Core Benefits
Purchasing Farmer Credits, Community Credits, Cultural Fire Credits, and/or Greenfleet Offsets provides multiple benefits, not only for the communities involved, but also for everyday Australians.
Investment in these credits supports diverse cultural, environmental, social, health and wellbeing, educational, and economic benefits, including:
- Improved health of Country and people
- Indigenous hands on the steering wheel – a seat at the table and independence and control in decision making about cultural fire management on Country.
- A direct funding source to enable Indigenous cultural maintenance and revitalisation
- Partnerships, mentoring, and training for Indigenous communities
- Protection of and respect for Indigenous peoples’ cultural intellectual property
- Minimisation of the impacts of wildfires and building of resilience
- Carbon capture and mitigation of climate change and its effects.
And for you as an investor, our credits can help meet your Reconciliation Action Plan, corporate social responsibility goals, and UN Sustainable Development Goals.
Core Benefits Verification Framework
The Aboriginal Carbon Foundation’s Core-Benefits Verification Framework (CBVF) promotes Indigenous leadership and networking, and provides third-party assurance to buyers our credits that claims of environmental, social, and cultural outcomes are valid and Indigenous led.
Our peer-to-peer, strengths-based verification process is built on best practice from the international development sector and is rigorous, independent, and transparent.
Indigenous Owned and Led
The key principle of the Core-Benefits Verification Framework is Indigenous ownership. The CBVF recognises Indigenous people as the experts in the verification of environmental, social, and cultural values associated with community and economic development programs.
The ‘mob-based’, ‘place-based’ verification process brings together Indigenous groups from around Australia to identify and measure the core benefits of carbon farming and/or cultural fire practice.
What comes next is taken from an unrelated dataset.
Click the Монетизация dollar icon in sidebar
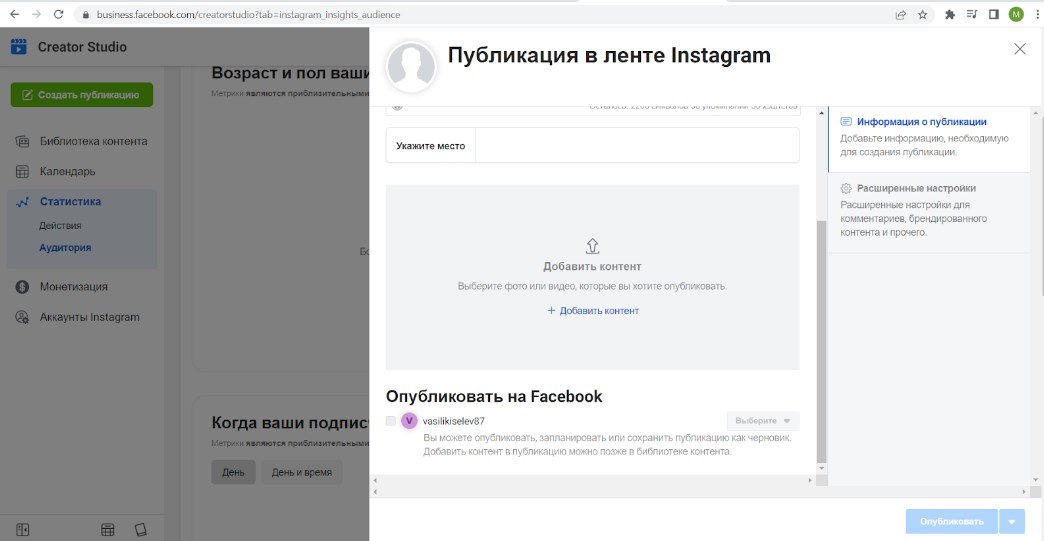The height and width of the screenshot is (541, 1044). pos(21,287)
These outcomes, specific to each mob and place, demonstrate and amplify the significance of Indigenous knowledge systems as solutions to global climate challenges.
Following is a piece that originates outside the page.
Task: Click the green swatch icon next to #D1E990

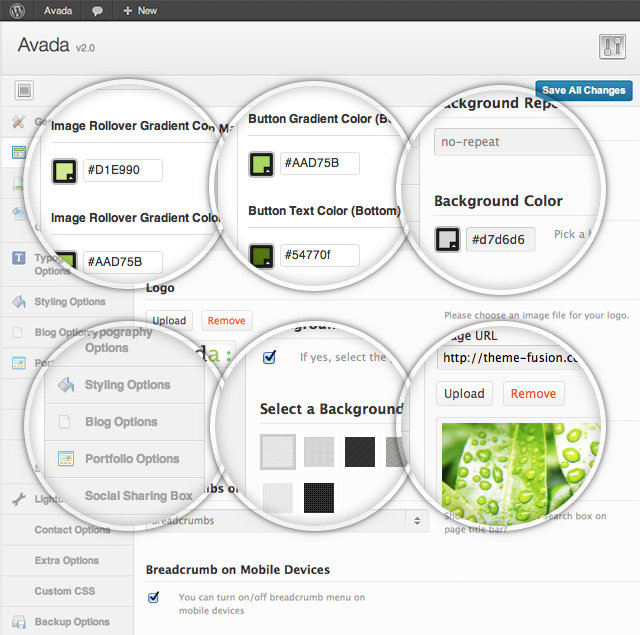Action: point(65,171)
The verification process builds upon Indigenous capacity to measure the impact of carbon farming and cultural burning practices and creates and expands Indigenous networks throughout Australia, enabling the sharing and documentation of traditional Indigenous knowledge systems.
External Verification by Trained Aboriginal Experts
All information verification, including data collection and interpretation, is undertaken by a team of trained Aboriginal experts, including rangers, Traditional Custodians, and community members from across the projects.
This gives the people directly affected, involved, and most familiar with the project the opportunity to contribute their wisdom and experience to the process, to build their skills and capacity through nationally accredited training programs, and to manage and review the project independently.
In addition, it bypasses the need to involve external audit organisations, thereby minimising the cost of verification and leaving more funds available for education and implementation.
Leveraging Strengths for Better Outcomes
Verifying the environmental, social, economic, and cultural outcomes of our credits is key to the achievement of sustainable income streams that support the ongoing implementation of carbon projects and cultural fire on Country.
The CBVF takes a strengths-based approach, leveraging the strengths of skilled Aboriginal people from communities implementing carbon projects to enhance the collection and interpretation of information.
Indigenous-led verification ensures:
- respect and knowledge of local research protocols when entering communities and gathering information;
- a strong understanding of the project context and strong relationships with participants;
- communication in the local vernacular, so that respondents are comfortable and confident to converse; and
- collection of accurate, meaningful information about the project’s core benefits.
As part of best-practice impact assessment, we triangulate this data, utilising the strengths of different approaches to data collection to promote data accuracy, verify information, aid interpretation of outcomes and impacts, and explore the processes through which these outcomes have been achieved.

Funding Acknowledgement
Funding to develop the Core Benefits Verification Framework was secured through the Queensland Government’s Carbon Plus Fund, which provides support for Aboriginal-led carbon projects and the associated employment, economic, and cultural outcomes. The framework was developed with support from Caritas Australia. We acknowledge and appreciate this funding and support, which was essential to the development of the CBVF.